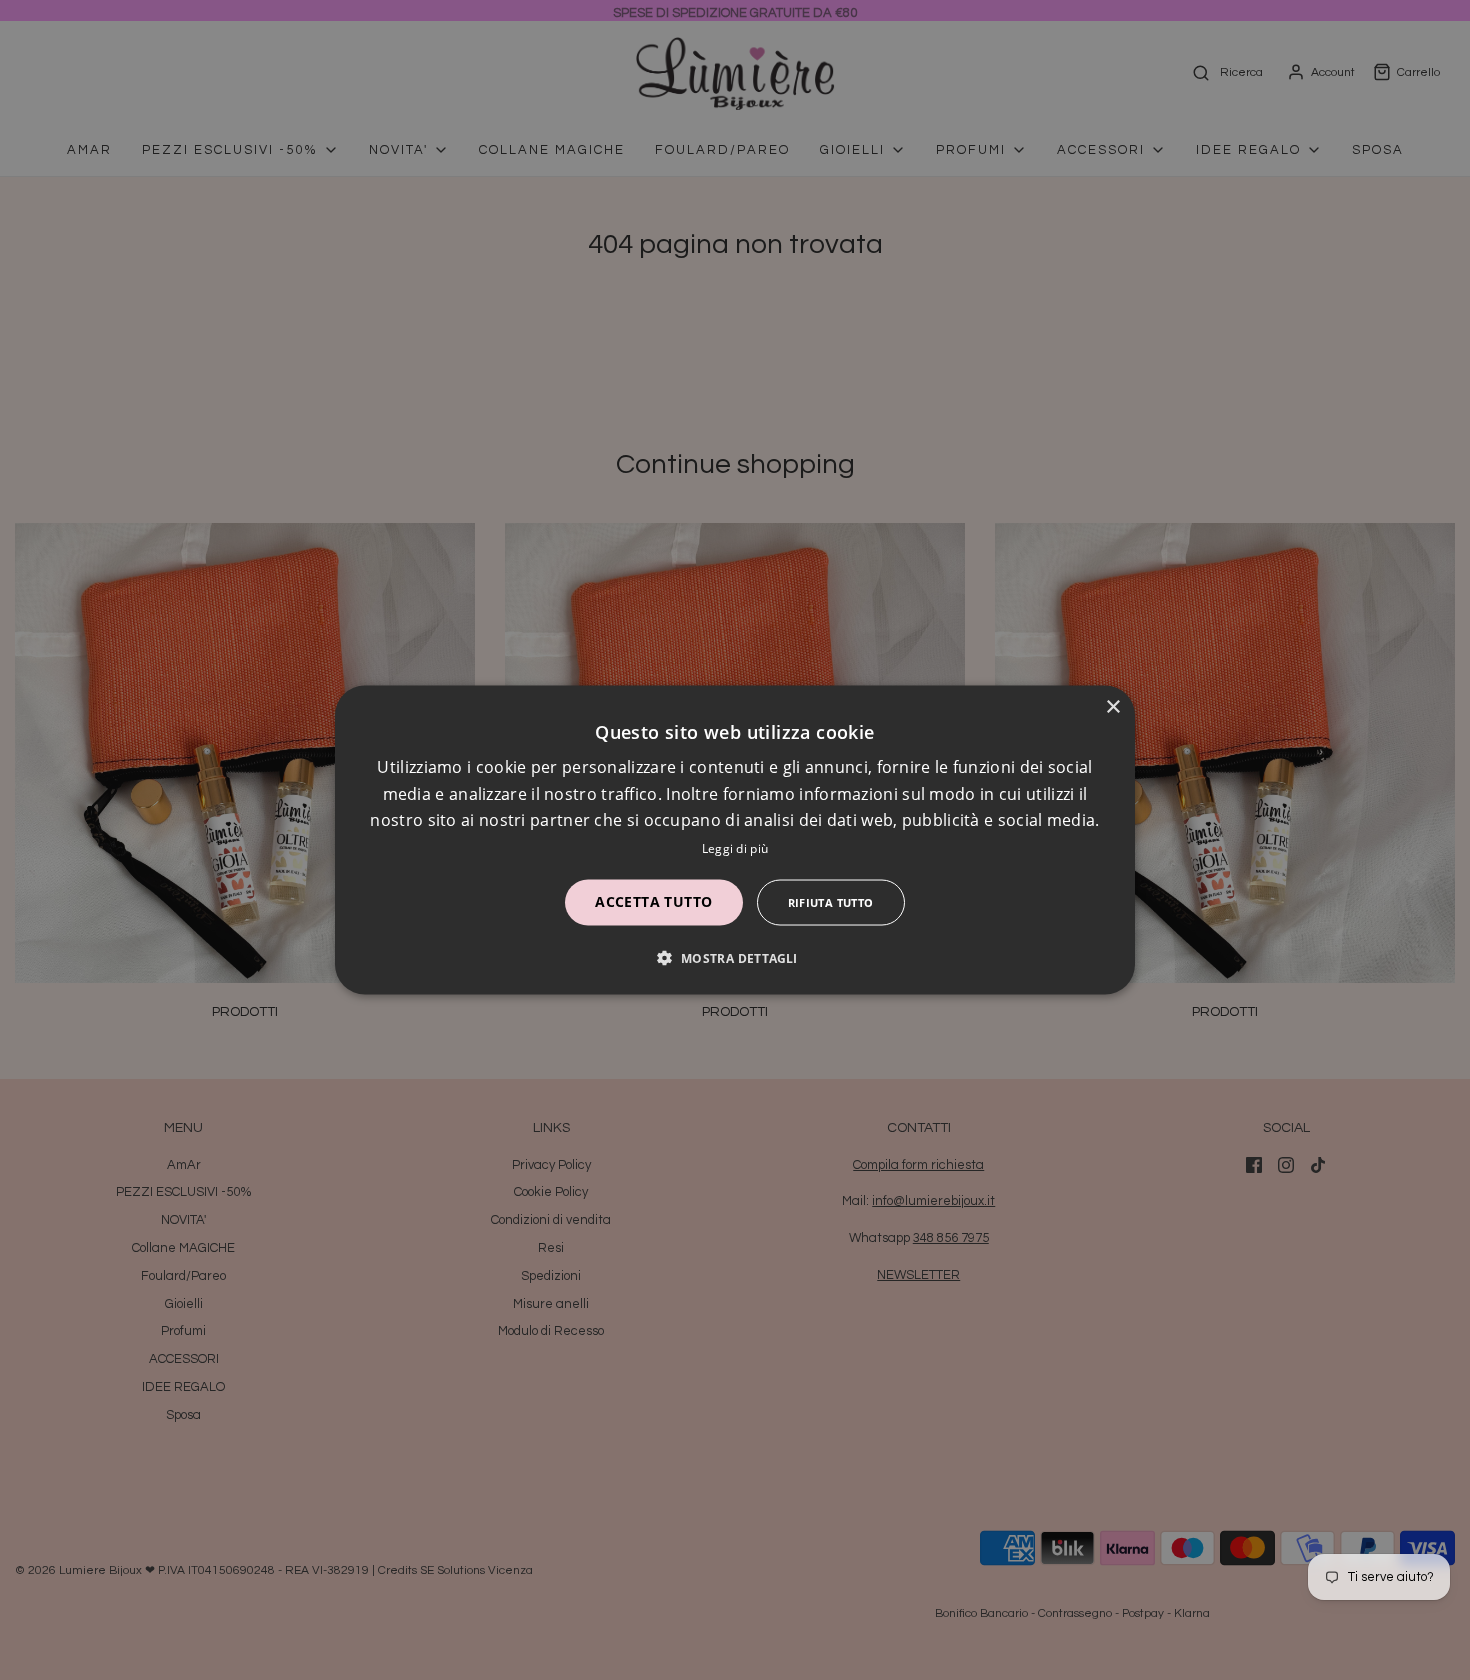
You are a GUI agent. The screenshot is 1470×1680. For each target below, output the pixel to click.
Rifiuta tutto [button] (831, 901)
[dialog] (735, 840)
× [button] (1112, 707)
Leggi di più (735, 847)
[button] (734, 957)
+ + +
● WHAT IS NEEDED: Copy each line above exactly. Images do not belong in the copy.

● TASK ANSWER:
You are a GUI agent. The screenshot is 1470×1680. For each target below, output the pixel to click.
Rifiuta tutto [button] (831, 901)
[dialog] (735, 840)
× [button] (1112, 707)
Leggi di più (735, 847)
[button] (734, 957)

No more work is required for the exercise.